● **What is being asked**:
Extract the text lines from each of the records below and copy them word for word, leaving the pictures out of your output.

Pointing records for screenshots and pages
________________________________________

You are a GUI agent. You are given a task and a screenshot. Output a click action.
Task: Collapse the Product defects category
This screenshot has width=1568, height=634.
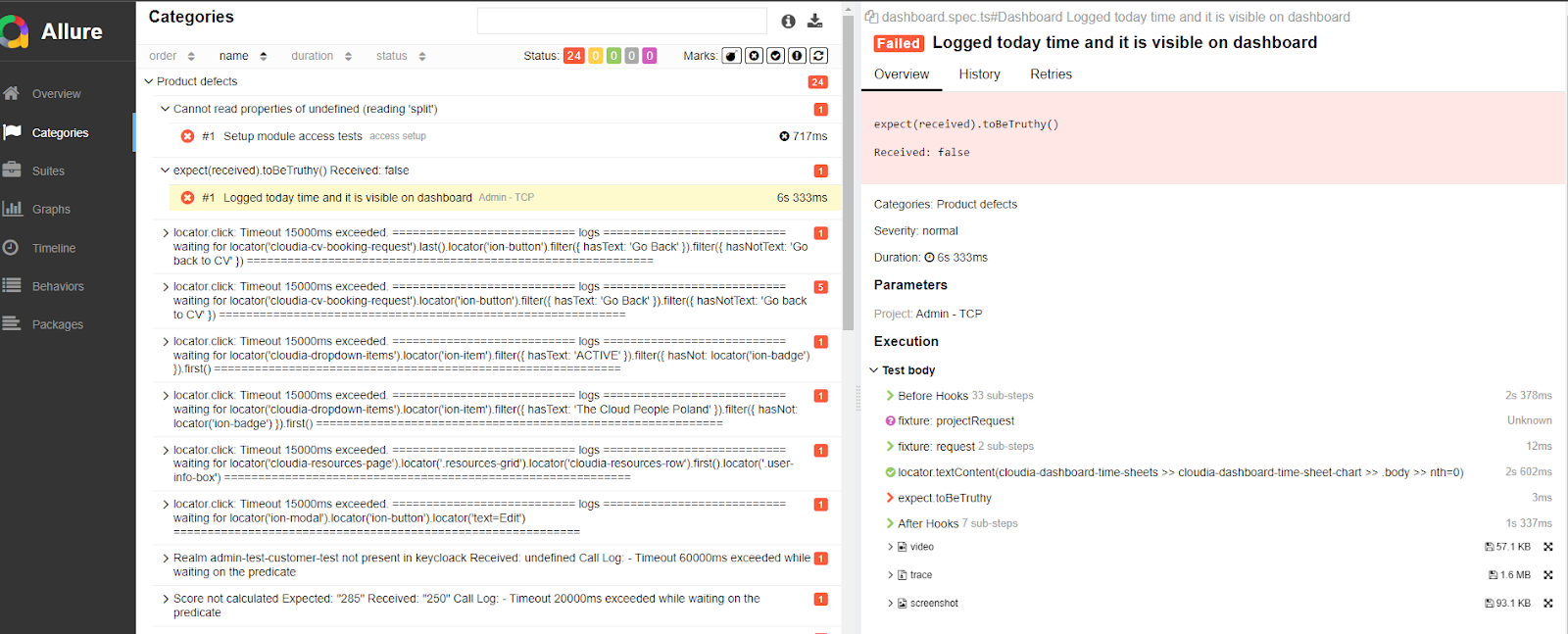click(x=149, y=81)
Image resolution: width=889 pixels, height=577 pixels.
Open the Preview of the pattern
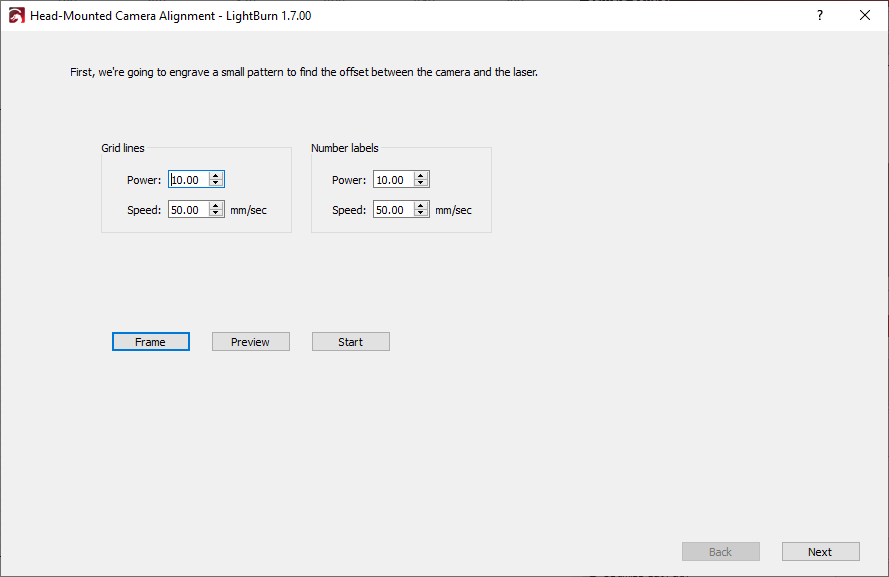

________________________________________

● **Task answer**:
You are a GUI agent. You are given a task and a screenshot. Output a click action.
Task: Collapse the Product defects category
This screenshot has width=1568, height=634.
click(x=149, y=81)
Image resolution: width=889 pixels, height=577 pixels.
Open the Preview of the pattern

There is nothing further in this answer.